== EXERCISE MATERIAL

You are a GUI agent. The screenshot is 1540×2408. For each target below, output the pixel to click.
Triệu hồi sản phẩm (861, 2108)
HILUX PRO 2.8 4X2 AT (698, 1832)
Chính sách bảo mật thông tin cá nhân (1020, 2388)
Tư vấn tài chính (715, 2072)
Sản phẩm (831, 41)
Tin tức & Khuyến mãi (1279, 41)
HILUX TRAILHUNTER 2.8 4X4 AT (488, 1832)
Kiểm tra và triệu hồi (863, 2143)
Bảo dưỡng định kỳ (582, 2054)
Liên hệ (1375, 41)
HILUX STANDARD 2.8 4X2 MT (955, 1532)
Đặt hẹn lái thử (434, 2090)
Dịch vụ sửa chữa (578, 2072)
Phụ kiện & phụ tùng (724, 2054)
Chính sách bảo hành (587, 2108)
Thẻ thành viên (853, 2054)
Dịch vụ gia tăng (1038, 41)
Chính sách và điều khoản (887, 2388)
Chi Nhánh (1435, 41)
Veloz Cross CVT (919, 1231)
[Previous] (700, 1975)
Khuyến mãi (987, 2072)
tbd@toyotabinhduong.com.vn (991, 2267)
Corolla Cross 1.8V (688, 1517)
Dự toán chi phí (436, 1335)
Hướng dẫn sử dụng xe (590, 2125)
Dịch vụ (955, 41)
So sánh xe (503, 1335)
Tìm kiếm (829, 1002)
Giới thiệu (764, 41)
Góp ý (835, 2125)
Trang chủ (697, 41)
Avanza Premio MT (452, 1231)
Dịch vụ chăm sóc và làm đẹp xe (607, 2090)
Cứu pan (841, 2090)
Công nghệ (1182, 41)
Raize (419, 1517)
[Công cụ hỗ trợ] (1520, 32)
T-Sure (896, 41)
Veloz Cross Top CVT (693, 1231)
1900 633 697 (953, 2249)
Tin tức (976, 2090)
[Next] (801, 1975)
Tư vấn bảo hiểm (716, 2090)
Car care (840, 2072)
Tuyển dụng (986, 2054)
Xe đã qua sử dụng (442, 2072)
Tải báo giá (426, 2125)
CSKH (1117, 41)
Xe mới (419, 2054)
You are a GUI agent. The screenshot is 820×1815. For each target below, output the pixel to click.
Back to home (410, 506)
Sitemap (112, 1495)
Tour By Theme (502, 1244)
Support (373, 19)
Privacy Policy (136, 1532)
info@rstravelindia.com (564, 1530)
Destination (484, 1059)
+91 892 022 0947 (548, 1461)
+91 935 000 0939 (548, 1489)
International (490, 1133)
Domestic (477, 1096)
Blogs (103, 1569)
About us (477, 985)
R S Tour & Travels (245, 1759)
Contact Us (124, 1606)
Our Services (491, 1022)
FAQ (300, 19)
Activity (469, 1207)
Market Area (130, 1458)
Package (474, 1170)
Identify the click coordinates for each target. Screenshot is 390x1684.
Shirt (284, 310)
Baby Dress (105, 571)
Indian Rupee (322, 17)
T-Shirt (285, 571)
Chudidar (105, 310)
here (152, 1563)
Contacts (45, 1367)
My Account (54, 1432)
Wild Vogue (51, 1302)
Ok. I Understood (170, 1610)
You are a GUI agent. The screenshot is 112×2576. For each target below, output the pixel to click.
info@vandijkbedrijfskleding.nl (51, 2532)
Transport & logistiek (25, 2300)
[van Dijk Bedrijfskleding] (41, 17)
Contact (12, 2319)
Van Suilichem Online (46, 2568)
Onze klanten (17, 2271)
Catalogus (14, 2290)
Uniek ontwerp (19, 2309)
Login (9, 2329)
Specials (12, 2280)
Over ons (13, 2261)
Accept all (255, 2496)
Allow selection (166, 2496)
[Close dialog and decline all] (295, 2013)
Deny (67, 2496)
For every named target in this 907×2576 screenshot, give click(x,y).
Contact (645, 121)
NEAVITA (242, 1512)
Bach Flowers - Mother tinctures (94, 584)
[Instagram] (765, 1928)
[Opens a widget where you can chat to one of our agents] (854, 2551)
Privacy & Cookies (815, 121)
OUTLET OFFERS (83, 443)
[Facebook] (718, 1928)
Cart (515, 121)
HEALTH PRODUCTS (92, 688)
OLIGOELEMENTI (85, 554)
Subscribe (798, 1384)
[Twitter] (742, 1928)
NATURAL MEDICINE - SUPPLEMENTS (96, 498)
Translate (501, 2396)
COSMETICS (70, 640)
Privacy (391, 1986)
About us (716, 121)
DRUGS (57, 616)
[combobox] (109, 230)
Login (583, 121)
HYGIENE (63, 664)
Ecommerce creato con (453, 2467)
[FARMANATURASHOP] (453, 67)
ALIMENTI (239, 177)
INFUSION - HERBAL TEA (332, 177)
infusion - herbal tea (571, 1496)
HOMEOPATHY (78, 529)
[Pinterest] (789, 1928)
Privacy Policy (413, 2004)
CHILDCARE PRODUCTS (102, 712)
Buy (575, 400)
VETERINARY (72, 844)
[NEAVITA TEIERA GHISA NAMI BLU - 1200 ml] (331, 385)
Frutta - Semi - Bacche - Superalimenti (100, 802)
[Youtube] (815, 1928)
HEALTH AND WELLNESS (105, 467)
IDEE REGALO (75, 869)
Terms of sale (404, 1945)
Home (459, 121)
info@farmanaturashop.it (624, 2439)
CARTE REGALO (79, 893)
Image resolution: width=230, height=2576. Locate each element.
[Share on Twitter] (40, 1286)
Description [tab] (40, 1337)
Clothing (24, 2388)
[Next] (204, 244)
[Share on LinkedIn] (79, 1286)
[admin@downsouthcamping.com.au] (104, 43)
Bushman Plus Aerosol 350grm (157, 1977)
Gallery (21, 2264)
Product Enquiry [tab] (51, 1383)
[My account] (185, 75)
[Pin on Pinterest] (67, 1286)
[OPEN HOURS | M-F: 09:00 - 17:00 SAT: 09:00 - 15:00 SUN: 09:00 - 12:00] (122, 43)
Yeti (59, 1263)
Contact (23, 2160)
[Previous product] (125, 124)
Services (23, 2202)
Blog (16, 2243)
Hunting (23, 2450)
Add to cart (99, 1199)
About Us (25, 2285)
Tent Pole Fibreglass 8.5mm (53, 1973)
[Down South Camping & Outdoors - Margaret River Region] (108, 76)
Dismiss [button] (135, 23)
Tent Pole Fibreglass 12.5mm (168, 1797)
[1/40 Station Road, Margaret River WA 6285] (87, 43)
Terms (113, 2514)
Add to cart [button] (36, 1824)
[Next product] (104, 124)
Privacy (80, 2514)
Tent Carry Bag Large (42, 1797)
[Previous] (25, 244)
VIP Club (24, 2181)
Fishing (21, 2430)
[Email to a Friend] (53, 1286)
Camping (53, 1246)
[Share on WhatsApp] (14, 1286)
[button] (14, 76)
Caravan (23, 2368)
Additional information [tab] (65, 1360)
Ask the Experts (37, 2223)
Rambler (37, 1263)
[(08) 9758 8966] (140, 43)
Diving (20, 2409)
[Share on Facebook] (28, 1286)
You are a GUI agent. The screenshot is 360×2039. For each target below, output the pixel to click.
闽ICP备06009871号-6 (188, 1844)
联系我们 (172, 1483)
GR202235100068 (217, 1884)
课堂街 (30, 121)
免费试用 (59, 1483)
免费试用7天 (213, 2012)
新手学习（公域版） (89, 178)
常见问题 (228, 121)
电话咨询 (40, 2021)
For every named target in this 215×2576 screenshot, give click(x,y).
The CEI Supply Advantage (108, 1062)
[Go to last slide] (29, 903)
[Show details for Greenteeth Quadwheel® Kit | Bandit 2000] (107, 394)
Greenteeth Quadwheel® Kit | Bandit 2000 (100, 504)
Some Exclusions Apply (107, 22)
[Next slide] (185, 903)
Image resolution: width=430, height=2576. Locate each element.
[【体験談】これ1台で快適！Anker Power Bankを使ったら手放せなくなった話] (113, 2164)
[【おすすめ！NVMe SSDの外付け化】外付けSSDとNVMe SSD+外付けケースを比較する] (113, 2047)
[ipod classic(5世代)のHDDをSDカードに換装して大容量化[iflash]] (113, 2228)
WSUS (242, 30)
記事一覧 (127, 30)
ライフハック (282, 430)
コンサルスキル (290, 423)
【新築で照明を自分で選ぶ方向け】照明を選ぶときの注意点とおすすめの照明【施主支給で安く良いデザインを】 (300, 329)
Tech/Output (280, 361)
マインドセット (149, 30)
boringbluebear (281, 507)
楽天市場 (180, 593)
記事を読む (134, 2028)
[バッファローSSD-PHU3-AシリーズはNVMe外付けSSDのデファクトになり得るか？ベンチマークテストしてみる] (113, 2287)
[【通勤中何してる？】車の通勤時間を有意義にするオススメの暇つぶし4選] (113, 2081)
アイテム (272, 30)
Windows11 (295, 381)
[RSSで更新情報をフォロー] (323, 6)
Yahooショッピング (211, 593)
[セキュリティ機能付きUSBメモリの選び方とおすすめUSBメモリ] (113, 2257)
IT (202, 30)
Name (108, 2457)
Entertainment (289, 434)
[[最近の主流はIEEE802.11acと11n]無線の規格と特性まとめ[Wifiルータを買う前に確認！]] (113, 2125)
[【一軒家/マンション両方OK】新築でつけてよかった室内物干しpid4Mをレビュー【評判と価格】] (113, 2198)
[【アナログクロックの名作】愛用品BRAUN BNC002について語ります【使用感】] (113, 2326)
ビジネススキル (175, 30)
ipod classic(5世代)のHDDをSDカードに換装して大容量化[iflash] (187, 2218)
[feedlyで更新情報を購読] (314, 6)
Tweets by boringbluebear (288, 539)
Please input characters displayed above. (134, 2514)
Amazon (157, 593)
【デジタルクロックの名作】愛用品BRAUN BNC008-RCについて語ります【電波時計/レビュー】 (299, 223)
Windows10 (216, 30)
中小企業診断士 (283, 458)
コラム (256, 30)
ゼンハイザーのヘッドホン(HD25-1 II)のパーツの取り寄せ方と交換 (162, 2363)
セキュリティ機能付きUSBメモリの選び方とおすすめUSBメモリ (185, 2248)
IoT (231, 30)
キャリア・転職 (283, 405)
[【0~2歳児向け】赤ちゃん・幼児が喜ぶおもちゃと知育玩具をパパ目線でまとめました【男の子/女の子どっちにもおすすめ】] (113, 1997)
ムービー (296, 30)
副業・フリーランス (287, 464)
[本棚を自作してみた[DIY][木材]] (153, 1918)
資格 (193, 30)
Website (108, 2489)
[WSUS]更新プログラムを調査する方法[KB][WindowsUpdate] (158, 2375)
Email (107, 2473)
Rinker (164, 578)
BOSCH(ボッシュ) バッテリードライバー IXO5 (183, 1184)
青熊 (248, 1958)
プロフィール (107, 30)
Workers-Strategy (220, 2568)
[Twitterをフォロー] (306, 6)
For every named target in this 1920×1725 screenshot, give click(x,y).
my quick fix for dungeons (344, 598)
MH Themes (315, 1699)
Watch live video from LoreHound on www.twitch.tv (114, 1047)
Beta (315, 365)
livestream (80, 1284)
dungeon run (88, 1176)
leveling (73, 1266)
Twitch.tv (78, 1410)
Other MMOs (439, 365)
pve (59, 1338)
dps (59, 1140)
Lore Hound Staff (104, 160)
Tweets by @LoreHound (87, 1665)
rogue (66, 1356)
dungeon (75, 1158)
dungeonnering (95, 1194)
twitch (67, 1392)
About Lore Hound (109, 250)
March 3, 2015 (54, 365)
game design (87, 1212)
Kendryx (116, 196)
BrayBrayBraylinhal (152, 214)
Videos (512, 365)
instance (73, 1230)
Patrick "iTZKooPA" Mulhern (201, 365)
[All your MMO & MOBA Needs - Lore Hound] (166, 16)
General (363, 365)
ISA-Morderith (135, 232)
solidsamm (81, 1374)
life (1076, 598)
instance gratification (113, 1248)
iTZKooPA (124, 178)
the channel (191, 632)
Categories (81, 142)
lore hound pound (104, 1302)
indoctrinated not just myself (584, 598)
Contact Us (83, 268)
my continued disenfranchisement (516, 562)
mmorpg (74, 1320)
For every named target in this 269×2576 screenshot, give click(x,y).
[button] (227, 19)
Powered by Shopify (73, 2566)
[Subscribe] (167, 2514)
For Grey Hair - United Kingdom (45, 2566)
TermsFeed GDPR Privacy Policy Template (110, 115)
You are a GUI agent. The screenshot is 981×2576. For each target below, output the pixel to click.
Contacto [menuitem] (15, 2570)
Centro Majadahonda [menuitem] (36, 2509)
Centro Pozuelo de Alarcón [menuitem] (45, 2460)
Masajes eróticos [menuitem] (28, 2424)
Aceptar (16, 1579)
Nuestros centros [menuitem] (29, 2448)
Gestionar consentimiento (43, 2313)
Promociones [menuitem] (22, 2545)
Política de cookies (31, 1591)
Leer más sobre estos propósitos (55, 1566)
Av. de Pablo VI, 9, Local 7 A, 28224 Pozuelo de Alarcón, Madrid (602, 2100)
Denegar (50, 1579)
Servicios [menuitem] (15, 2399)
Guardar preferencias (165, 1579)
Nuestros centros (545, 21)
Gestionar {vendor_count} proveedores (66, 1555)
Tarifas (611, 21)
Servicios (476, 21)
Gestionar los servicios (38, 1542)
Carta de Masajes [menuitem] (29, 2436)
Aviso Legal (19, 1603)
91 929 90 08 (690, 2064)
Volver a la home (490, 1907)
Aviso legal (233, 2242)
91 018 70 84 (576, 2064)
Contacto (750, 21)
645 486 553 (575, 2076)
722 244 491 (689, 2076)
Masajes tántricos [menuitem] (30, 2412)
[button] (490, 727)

====

GOAL OF THE EXERCISE – Please output the line that contains "Carta de Masajes [menuitem] (29, 2436)" and every line after it in the entries above, exactly, and nothing more.

RESULT OF THE EXERCISE –
Carta de Masajes [menuitem] (29, 2436)
Aviso Legal (19, 1603)
91 929 90 08 (690, 2064)
Volver a la home (490, 1907)
Aviso legal (233, 2242)
91 018 70 84 (576, 2064)
Contacto (750, 21)
645 486 553 (575, 2076)
722 244 491 (689, 2076)
Masajes tántricos [menuitem] (30, 2412)
[button] (490, 727)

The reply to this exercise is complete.